Martin had reported the controversial decision to approve
the application, with all seven Labour
committee members accepting the recommendation of Planning Officers, despite
being told by other councillors (Lib Dem Cllr. Paul Lorber and Labour Cllr.
Ketan Sheth, a former Chair of Planning Committee himself, and Conservative
committee member Michael Maurice) that the Local Green Space policies in the
Sudbury Town Neighbourhood Plan meant that the application should be refused.
It appeared to me that the Committee had been misled by Brent’s Development
Management Manager, who appeared to state that what mattered, more than those
policies, was that the application would not cause harm (in the opinion of
Brent’s Planning Officers!). My email to the Head of Planning asked:
‘What is the planning policy, relevant to
application 22/4128, which dictates that if an application would not cause
harm, that overrides policies such as those in the Sudbury Town Neighbourhood
Plan?’
It was two weeks before I received a reply, and I apologise that I have
not shared it with you sooner than this (pressure of other matters, I’m
afraid!). However, as there have been several other posts, or comments on
posts, which have raised questions about how Brent’s Planning Department
presents applications, which they recommend for approval, to Planning Committee
(with possibly more of the same this week!), I am sharing it with you now.
My email was headed “Application 22/4128 - 776/778 Harrow Road -
urgent need for a policy explanation.” This is the reply I received from
Brent’s Head of Planning on the evening of 26 June 2023:
‘Good afternoon Philip
Thank you for your email and comments in relation
to the above matter.
I acknowledge your concerns and your specific
question and respond as follows.
As stated in the policy section of the report:
“Section 38(6) of the Planning and Compulsory Purchase Act 2004 requires that
the determination of this application should be in accordance with the
development plan unless material considerations indicate otherwise.”

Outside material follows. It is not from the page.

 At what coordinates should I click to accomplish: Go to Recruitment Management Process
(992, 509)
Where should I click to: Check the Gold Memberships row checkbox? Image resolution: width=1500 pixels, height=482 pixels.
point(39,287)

I draw your attention to the following paragraph
from the report:
Neighbourhood Plan Policies LGS1, LGS2 and BP1 are
relevant to the proposal as the site is within the area defined as Local Green
Space by the plan. However, the proposal does not result in the loss of any
Local Green Space. The site contains house [sic] for which the authorised use
is as dwellings within Use Class C3 and as such, the proposal is not considered
to result in the redevelopment of park buildings. The proposal is considered to
accord with policies LGS1, LGS2 and BP1. Nevertheless, if one contended that
Policy BP1 relates to all buildings within the area designated Local Green
Space as opposed to all buildings within the park itself, it is noted that the
fall-back position for the applicant would be the continued use of the houses
and their curtilages for their current lawful use, for purposes within Use
Class C3. In this instance the proposed redevelopment of the site would
continue to be acceptable having regard to the existing use of the site.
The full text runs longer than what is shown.